Cameras were a mixed bag by necessity. Budgets were tight, so the team shot with whatever was on hand. The kit included Canon C80s, C70s, C300 Mk III and C50s. Sony FX6, a7S III and a7 III bodies covered other shooters. DJI Mavic 3 Pro and Mavic Air 2 drones handled aerial work. Blackmagic Design bodies got pulled in when a scene called for it. For bigger multi-cam days, the team got rental support from Steve Abrego at R-Gear Rental House in Burbank.
The OWC ThunderBlade SSDs became the connective tissue of the operation, doing double duty as shuttle drives. The same day the crew landed back in Los Angeles, sometimes the next morning, those drives moved straight to post-production.
“There were times where I had to stick around and wait for the drives to finish transferring just so we could take them back out on the road the next day,” Giunti says. “They were essential to keeping everything moving without falling behind.”
The real challenge
Fitting fifty years of music history into a two-hour film is a logistical problem. Getting a band that has guarded its story for that long to actually open up is a problem entirely different.
“In many ways, it became a form of therapy for everyone involved,” Giunti says.
Co-director Doug Piero helped Giunti navigate that side of the work. Together, they brought a multi-generational and multicultural perspective, and Giunti credits them with getting the film across the finish line.
“It was important to me that we preserved the band’s cultural legacy,” he says. “A band that has always played by their own rules and won.”
Personal stakes
Giunti made his first film while becoming a new dad. So did both DPs, Jose Cardenas and Brian Hashimoto. Long days, little sleep, whatever good food and rest the road would allow.
“This was personal from the start,” Giunti says. “I’ve been around this band for years, so stepping into this role wasn’t about discovering their story. It was about doing it justice.”
He says he’ll remember the trust the band placed in him, the patience of his collaborators and the gear that kept everything moving when there wasn’t time to stop.
“More than anything, this film taught me that if you stay true to the story and committed to the work, it will carry you through. This one means everything to me.”

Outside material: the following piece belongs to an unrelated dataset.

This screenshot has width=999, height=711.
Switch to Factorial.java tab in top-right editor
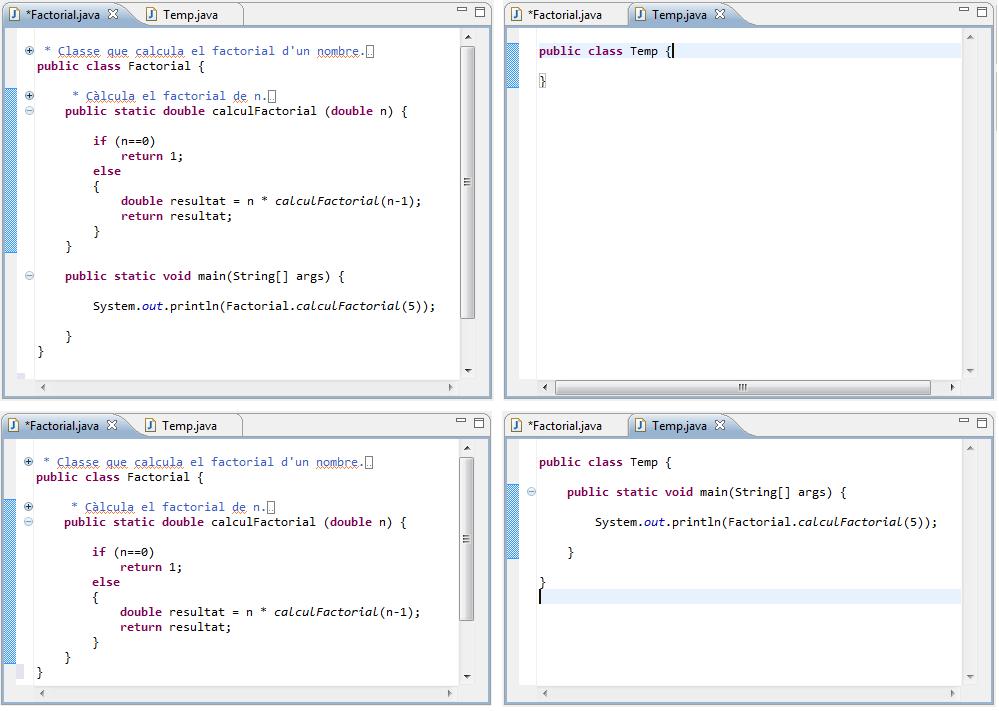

Five years in, the documentary is the kind of project that reshapes a filmmaker’s career. Giunti walked in as a photographer with one music video to his name. He walked out with a feature, a co-directing credit and a road-tested workflow built around storage that didn’t crack under pressure.
The OWC drives that anchored the production are still on his desk. They’ll be there for the next project too.
“Once I started using the drives, I was hooked,” Giunti says. That conversion happened in the field, somewhere between an airport gate and a backyard interview. It stuck.